When we embark on any journey involving children, we need to ensure we have two things in our bags: patience (patience when dealing and engaging with children, and patience with their milestones) and an understanding that when it comes to children, things will never be “perfect”.
In our quest to be good parents, we believe that the more we do for our children the better parents we are. But in fact, every time we do something for our child that he/she is capable of doing for themselves we send a message that they are incapable. When children are able to do things for themselves (and allowed to do it), their belief in themselves is reinforced. The first key to achieving self-esteem is independence.
So let’s start with the small things we can do to make a difference:
1. Let them make up their own beds. Yes, it will be crooked, but it is the effort and the enthusiasm with which the child does it that counts. Instead of pointing out the crookedness, next time say to the child, “let’s do it together”. Model, without words, how it should be done, and through repeatedly making the bed, the child will perfect the skill.
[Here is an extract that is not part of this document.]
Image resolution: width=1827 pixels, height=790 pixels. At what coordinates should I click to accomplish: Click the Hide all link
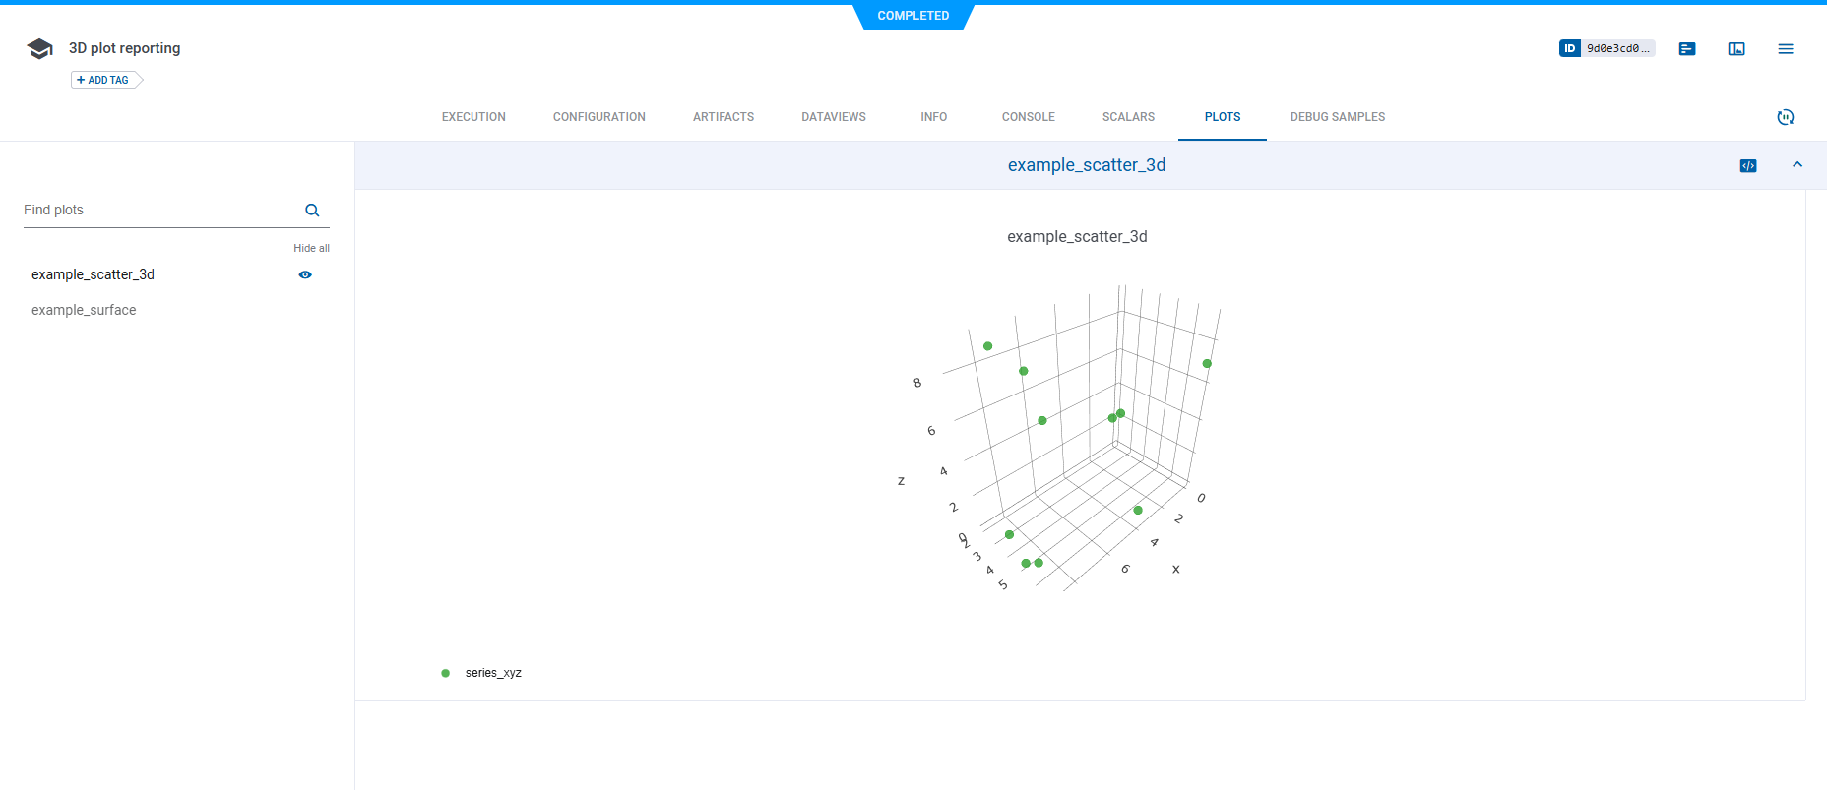[311, 248]
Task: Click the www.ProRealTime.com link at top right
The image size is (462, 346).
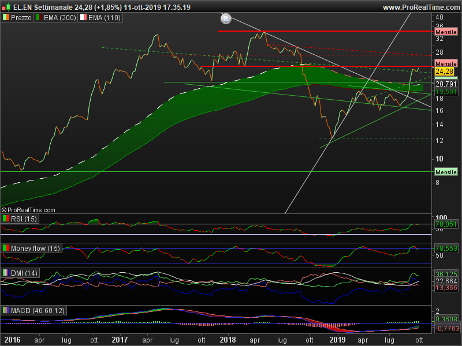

2. Allow children to choose their own outfits. If this is hard for you, let them choose between 2 outfits. Do this in the evening or afternoon before school.
3. Let them dress independently even if they are slow (wake up early to accommodate the time it takes them to complete the task independently)
4. Let them make their own cereal (you may need to assist with hot milk), and let them eat by themselves – if they mess, show them how to clean up. “Mess is best”!
5. Always let children clean up after themselves. This will not be done perfectly in the beginning, but it is a skill that they will learn. (You can clean it again after – provided the child does not see you!)
6. Allow children to pack their own bags for school (spare outfits) and to carry their own bags into the school.
7. Children are able to assist with setting the table; clearing the table (or at least pick up their own plates, put condiments in the fridge, etc). Let them assist with washing dishes or packing the dishwasher.
8. Children should sort their clothes and put dirty clothes in the laundry basket, clean clothes in the cupboard, etc. Children can also help with folding laundry that comes off the washing line, matching socks, sorting clothes into types (t-shirts, pants, etc) or people – mom’s clothes, my clothes, etc.
By getting our children involved in household chores, we are not only encouraging their independence, but we are setting them on the road to developing good self-esteem. The benefits have a ripple effect in the home – easing the load of busy parents and making “suicide hour” so much more manageable. Reading that compulsory bedtime story each night easily becomes a reality. With children dressing themselves (in an outfit they chose the night before), school bags packed and helping themselves to breakfast, parents will soon be saying “Morning Rush Hour? What on earth is that?”